Approved plans for a new church in south Reading are now set to be rejected after a government agency warned that the site’s new occupants would be at risk of death.

The Health and Safety Executive (HSE) has repeatedly advised against the application at 448a Basingstoke Road, Whitley, due to the site’s proximity to flammable materials at the neighbouring Gillette UK headquarters.

Stuart Reston, HSE’s principal specialist inspector, said: “Should a major accident occur, the fire and/or explosion would most likely lead to occupants of the proposed Reading Family Church being killed."

HSE was forced to intervene over safety fears after Reading Family Church’s application to convert warehouse and office space into a church was approved by Reading Borough Council’s (RBC) planning committee on September 5, against the agency’s advice.

Unconvinced that planning committee members “fully understood the seriousness of HSE’s advice” and the risks from a major accident at the neighbouring site, HSE reiterated their concerns and advised officers to bring the application back to committee.

After the application was re-submitted for consideration at the upcoming planning committee, HSE stated that they would call in the case to the Secretary of State if the committee approved the application again.

HSE will attend the meeting, on December 5, to state their concerns.

Mr Reston said: “This is an exceptional course of action for HSE. It is extremely rare for HSE to attend planning committees to explain our advice.”

The agency has only requested calling in applications on seven occasions in the last 35 years, out of around 105,000 planning applications consulted on in that time across Great Britain.

The Gillette site is subject to the Controls of Major Accident Hazards Regulations 2015 due to its five large LPG tanks, a road tanker off-loading area, a bulk ethanol tank, and finished aerosol products.

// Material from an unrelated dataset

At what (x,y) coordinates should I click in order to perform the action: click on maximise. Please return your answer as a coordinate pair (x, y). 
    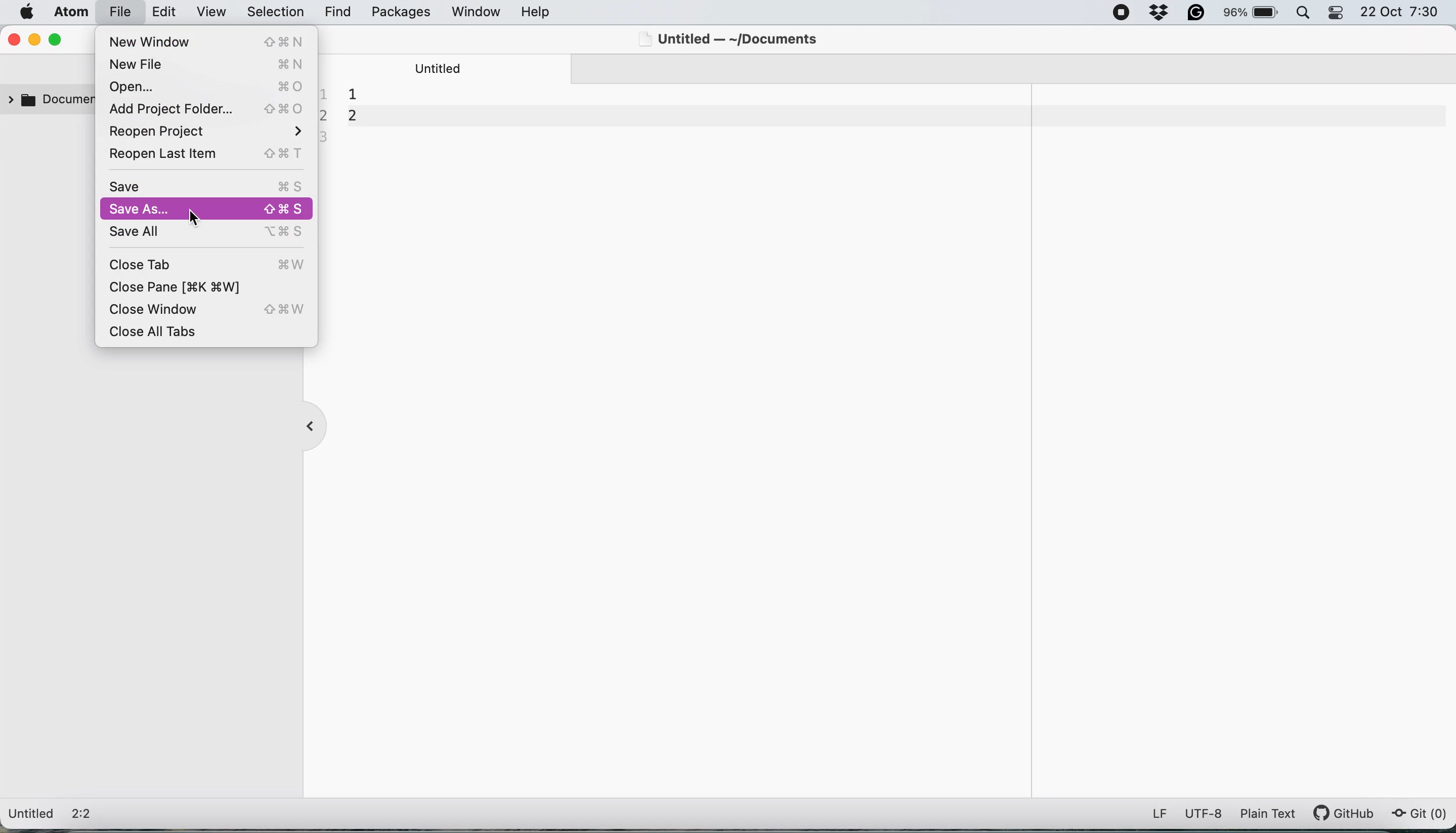
    Looking at the image, I should click on (62, 40).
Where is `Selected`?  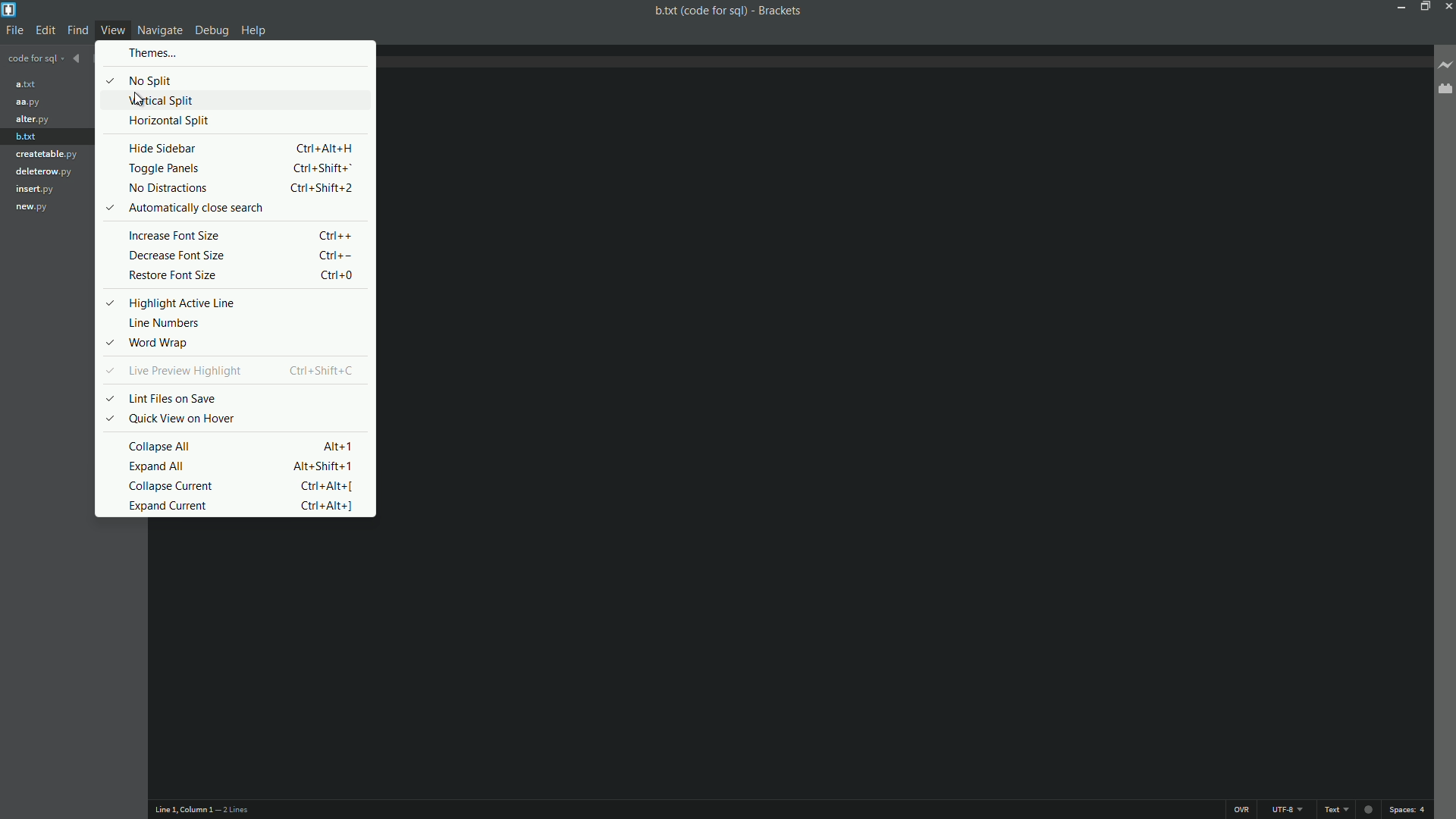 Selected is located at coordinates (107, 304).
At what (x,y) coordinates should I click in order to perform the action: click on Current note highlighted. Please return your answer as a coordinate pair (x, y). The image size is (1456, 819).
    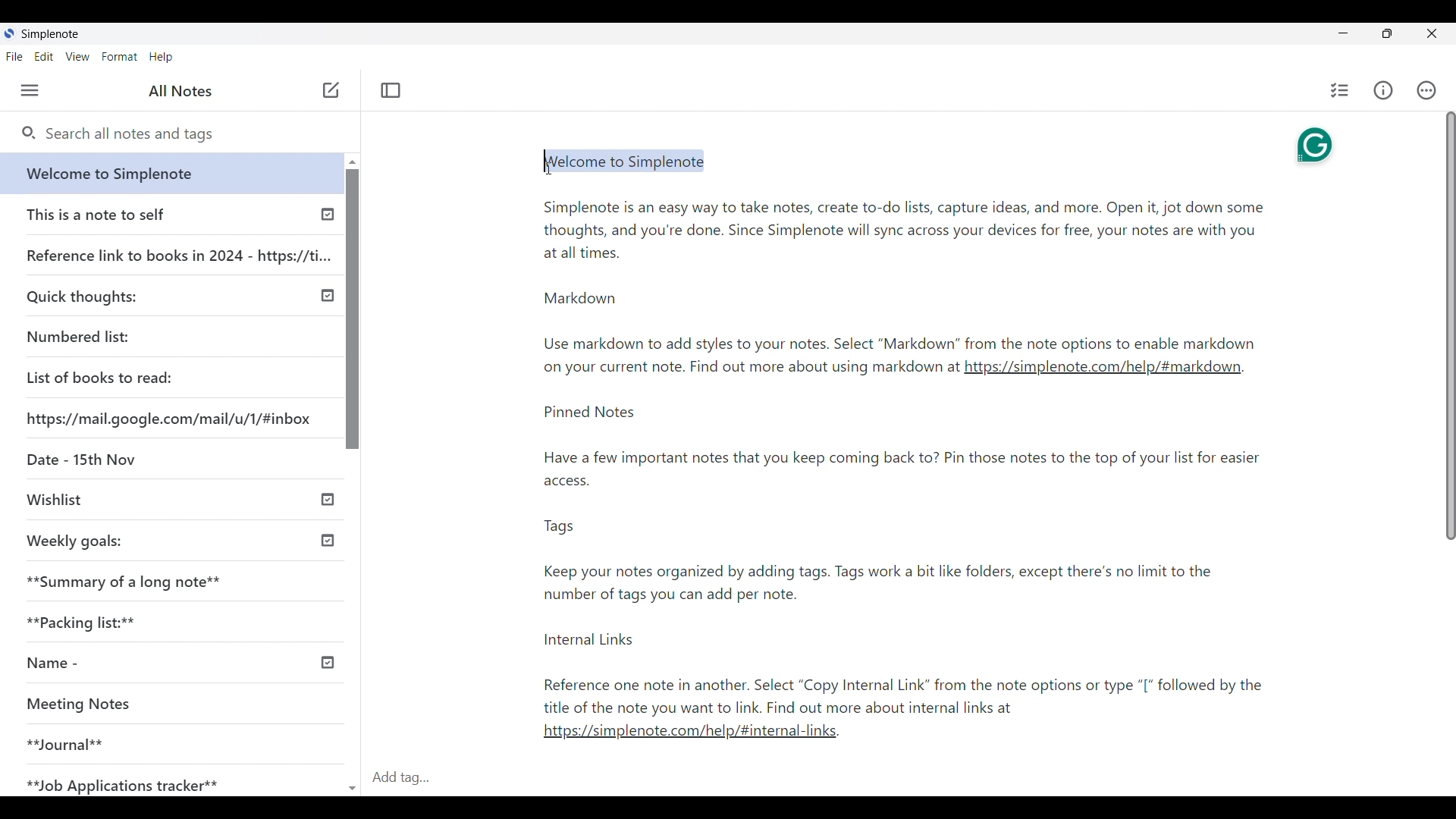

The proposed development is wholly within the HSE’s most hazardous ‘inner zone’; anyone in the 448a Basingstoke Road building would be killed in the event of a worst-case scenario fire and subsequent thermal radiation.

Officers have recommended that the committee refuse planning permission based on the HSE’s advice.

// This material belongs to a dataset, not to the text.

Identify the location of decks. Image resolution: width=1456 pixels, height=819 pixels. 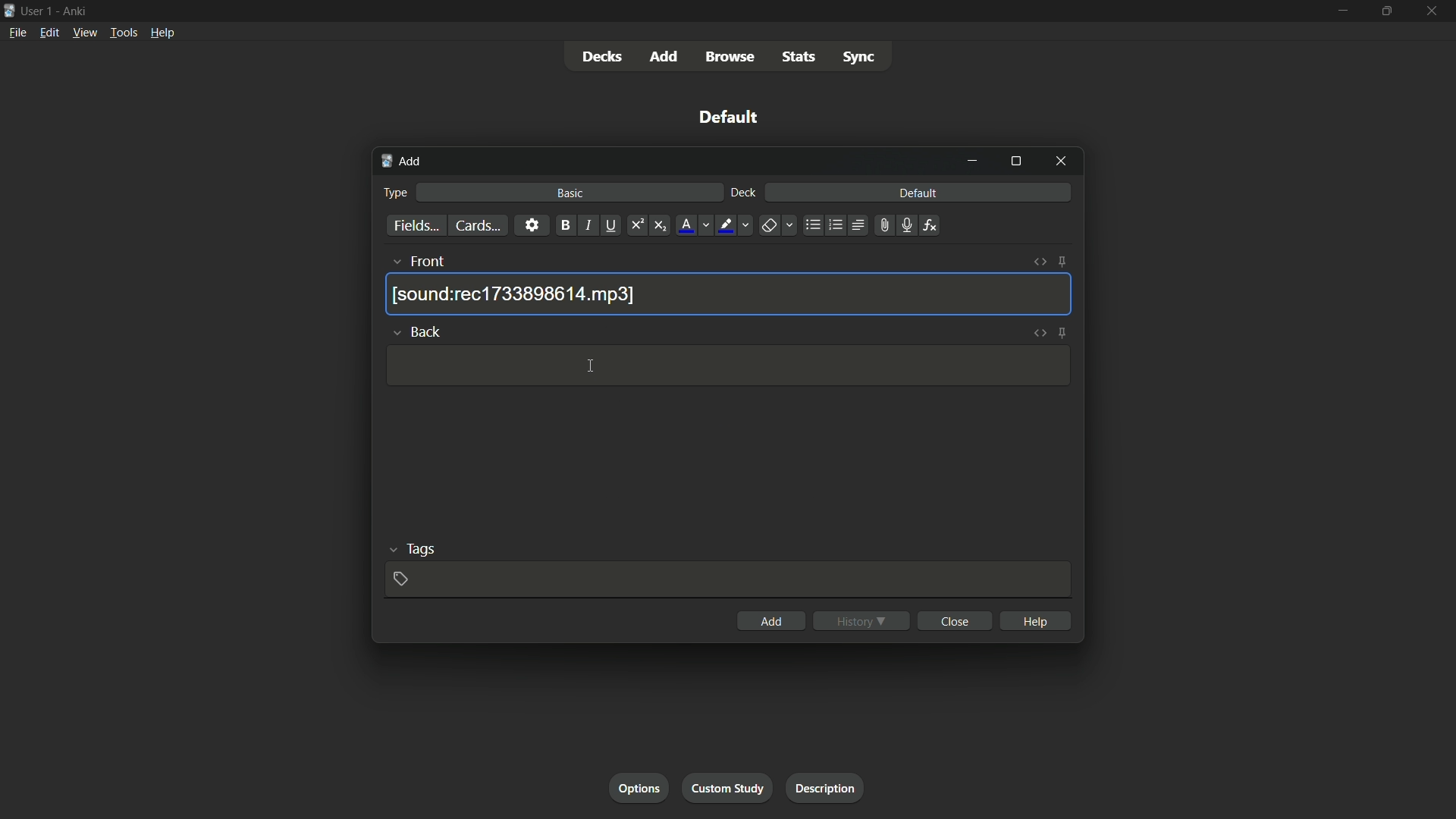
(602, 57).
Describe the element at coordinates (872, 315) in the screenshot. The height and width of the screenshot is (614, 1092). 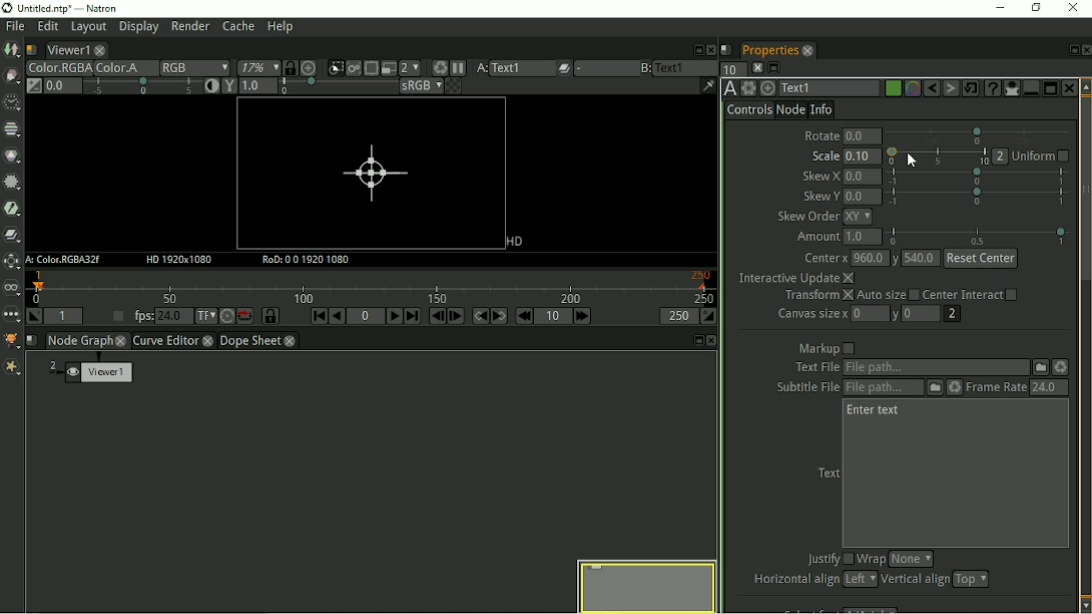
I see `Canvas size` at that location.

Prior to September’s planning committee, Gillette owners Procter & Gamble, raised concerns but agreed that controls to external activities at the church site would deal with the concerns.

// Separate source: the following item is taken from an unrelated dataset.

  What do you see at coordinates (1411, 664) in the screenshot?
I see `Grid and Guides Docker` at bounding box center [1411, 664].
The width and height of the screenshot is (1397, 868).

The application had been supported by Reading West MP Alok Sharma and RBC councillors John Ennis, Sophia James, and Emmett McKenna.

The HSE is the government’s independent body for public safety advice on proposed developments in the vicinity of major accident hazards.

Its aim is to keep inappropriate developments away from major hazard sites and major accident hazard pipelines to reduce the risk or consequences of a major accident.

Mr Reston suggested the agency would likely not advise against a lowly populated manufacturing workplace that already puts its workers at risks from its general work activity.